There’s never been a better time to be cooking with Asian ingredients in the United States. After decades of erasure and misrepresentation, American supermarket shelves and digital marketplaces finally look more like the country’s diverse population and palate. This shift is largely thanks to a new wave of first- and second-generation Asian American chefs, food professionals, and entrepreneurs who are not just increasing visibility, but also truly changing the way we talk about Asian food, people, and culture. And our pantries are better for it.
These days, you can find every manner of regional and hyper-specific Asian ingredient, from an array of Chinese, Korean, and Vietnamese chile oils to hard-to-find spices and even newfangled Asian “meal starters” like those offered by the pioneering brand Omsom. Whether you’re looking to tackle a traditional dish or simply integrate different ingredients into your day-to-day cooking, we’ve got you covered.
From a line of meal-in-minutes sauce starters to jarred Afghan chutney, snackable Indian paneer, and an anchovy-laced Vietnamese sauce, here are the modern Asian and Asian-American brands to add to your kitchen arsenal.

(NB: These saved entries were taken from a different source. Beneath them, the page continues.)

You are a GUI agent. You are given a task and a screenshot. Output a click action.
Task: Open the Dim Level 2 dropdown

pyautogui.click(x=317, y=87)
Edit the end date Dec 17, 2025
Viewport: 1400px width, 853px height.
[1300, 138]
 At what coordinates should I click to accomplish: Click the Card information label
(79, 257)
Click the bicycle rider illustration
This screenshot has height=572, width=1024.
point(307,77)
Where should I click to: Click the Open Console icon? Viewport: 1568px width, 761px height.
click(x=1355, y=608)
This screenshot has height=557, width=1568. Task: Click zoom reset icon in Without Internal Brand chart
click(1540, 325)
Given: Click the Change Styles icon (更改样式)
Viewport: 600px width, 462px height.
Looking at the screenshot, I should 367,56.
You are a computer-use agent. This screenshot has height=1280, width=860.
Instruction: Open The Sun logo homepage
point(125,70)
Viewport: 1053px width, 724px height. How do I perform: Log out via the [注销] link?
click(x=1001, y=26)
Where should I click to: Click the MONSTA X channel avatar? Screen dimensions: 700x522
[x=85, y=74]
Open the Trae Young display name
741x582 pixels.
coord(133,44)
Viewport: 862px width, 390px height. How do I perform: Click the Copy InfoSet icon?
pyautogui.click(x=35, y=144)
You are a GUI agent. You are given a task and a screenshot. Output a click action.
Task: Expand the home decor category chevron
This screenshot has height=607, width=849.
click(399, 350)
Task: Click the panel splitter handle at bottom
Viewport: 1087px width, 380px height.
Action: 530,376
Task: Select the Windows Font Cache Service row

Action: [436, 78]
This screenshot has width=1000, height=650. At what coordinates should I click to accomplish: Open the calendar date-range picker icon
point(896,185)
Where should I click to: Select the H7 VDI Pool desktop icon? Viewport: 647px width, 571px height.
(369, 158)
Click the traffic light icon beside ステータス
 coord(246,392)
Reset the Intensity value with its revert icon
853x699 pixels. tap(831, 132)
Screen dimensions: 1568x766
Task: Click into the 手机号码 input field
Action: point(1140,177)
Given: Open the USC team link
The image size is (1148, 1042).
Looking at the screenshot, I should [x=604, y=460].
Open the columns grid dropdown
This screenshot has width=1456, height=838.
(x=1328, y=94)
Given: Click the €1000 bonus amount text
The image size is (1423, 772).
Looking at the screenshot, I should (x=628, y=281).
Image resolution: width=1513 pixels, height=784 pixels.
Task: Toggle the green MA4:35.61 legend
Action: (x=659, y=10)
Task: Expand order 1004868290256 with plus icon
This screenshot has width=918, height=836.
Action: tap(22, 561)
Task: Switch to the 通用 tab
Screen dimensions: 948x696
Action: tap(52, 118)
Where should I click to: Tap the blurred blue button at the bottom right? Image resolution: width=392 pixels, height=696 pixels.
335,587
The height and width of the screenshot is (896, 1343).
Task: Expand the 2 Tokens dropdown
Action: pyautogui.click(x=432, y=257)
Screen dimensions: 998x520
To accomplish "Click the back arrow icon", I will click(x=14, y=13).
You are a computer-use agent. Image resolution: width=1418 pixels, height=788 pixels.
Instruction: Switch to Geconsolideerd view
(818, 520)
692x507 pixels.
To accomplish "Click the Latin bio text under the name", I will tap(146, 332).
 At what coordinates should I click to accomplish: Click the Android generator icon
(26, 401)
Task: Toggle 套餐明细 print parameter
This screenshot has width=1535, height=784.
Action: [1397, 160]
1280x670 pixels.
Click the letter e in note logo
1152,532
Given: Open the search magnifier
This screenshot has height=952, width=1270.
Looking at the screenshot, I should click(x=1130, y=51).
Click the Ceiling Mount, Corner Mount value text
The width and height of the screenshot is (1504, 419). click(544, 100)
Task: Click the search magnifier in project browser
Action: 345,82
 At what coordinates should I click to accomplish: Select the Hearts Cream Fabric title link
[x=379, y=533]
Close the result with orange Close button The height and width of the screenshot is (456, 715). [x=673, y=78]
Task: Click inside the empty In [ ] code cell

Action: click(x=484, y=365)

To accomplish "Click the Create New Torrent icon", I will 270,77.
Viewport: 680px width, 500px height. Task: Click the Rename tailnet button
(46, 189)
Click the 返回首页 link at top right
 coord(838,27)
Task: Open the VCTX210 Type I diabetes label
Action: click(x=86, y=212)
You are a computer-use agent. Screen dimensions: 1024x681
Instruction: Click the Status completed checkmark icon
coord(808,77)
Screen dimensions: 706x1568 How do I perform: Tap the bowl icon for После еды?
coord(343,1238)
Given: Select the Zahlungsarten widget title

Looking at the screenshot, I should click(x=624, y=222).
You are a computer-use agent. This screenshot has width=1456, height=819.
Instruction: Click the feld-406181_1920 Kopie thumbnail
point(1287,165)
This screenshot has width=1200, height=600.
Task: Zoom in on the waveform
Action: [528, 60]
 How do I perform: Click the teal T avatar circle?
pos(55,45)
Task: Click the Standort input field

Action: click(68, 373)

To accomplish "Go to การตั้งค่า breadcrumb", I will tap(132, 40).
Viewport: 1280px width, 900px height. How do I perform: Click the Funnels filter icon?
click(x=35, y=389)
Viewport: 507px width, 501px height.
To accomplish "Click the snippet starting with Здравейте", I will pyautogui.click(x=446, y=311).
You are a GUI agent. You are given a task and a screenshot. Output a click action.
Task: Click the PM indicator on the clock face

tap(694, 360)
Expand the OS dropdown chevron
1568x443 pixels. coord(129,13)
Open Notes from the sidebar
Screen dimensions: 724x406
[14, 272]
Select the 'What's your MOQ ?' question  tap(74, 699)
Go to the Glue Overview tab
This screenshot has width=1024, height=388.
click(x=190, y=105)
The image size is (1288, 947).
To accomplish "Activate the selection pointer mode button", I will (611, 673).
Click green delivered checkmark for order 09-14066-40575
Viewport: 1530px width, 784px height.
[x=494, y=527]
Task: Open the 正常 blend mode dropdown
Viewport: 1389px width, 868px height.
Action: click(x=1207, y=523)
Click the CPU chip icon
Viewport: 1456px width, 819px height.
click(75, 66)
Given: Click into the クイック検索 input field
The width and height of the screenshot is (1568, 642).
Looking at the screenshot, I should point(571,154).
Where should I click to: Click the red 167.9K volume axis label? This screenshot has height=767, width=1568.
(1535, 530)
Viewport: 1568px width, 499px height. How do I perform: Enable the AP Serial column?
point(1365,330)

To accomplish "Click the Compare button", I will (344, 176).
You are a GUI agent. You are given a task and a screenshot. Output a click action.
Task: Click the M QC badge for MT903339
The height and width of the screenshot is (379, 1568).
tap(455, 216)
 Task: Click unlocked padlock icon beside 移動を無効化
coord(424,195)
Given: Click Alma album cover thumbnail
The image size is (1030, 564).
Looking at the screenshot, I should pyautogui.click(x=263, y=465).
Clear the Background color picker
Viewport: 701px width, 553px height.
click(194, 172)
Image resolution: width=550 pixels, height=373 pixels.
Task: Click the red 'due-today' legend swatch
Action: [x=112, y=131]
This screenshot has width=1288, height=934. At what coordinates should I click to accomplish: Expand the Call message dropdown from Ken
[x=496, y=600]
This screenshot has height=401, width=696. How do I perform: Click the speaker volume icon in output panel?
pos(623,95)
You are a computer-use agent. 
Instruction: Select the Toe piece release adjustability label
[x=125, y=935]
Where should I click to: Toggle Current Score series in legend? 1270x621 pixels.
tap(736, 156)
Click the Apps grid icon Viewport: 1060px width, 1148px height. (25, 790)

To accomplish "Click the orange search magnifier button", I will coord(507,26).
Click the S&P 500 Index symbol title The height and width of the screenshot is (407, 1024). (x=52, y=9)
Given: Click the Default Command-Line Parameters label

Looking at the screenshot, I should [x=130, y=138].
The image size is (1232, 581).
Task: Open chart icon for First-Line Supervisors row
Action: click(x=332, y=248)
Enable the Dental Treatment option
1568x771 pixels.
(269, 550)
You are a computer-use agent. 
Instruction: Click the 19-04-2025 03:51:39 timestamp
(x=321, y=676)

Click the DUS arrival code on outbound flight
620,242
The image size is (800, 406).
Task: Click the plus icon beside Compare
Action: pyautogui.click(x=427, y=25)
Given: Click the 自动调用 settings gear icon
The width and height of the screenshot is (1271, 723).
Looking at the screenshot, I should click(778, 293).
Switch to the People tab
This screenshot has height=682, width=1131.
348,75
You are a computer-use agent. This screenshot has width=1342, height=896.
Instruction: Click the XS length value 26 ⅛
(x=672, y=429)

Founded by Yale University grad student Yong Zhao, Junzi Kitchen started as a small Chinese restaurant in New Haven, Connecticut. Fast forward eight years and the brand—helmed by Chef Lucas Sin—has become a leading Chinese food brand with three additional locations in New York City, plus a thriving online marketplace for pantry goods like sauces and snacks. Based on the five cardinal elements of Chinese cooking—oil, salt, soy, black vinegar, and tea—the brand’s aptly named Pantry Essentials bundle comes with a jar of its signature house chile oil, a bottle of premium Hai-tian soy sauce, Zhenjiang black vinegar, a bag of Chinese Lay’s chips, and three pouches of tea.
($34.99 for the bundle)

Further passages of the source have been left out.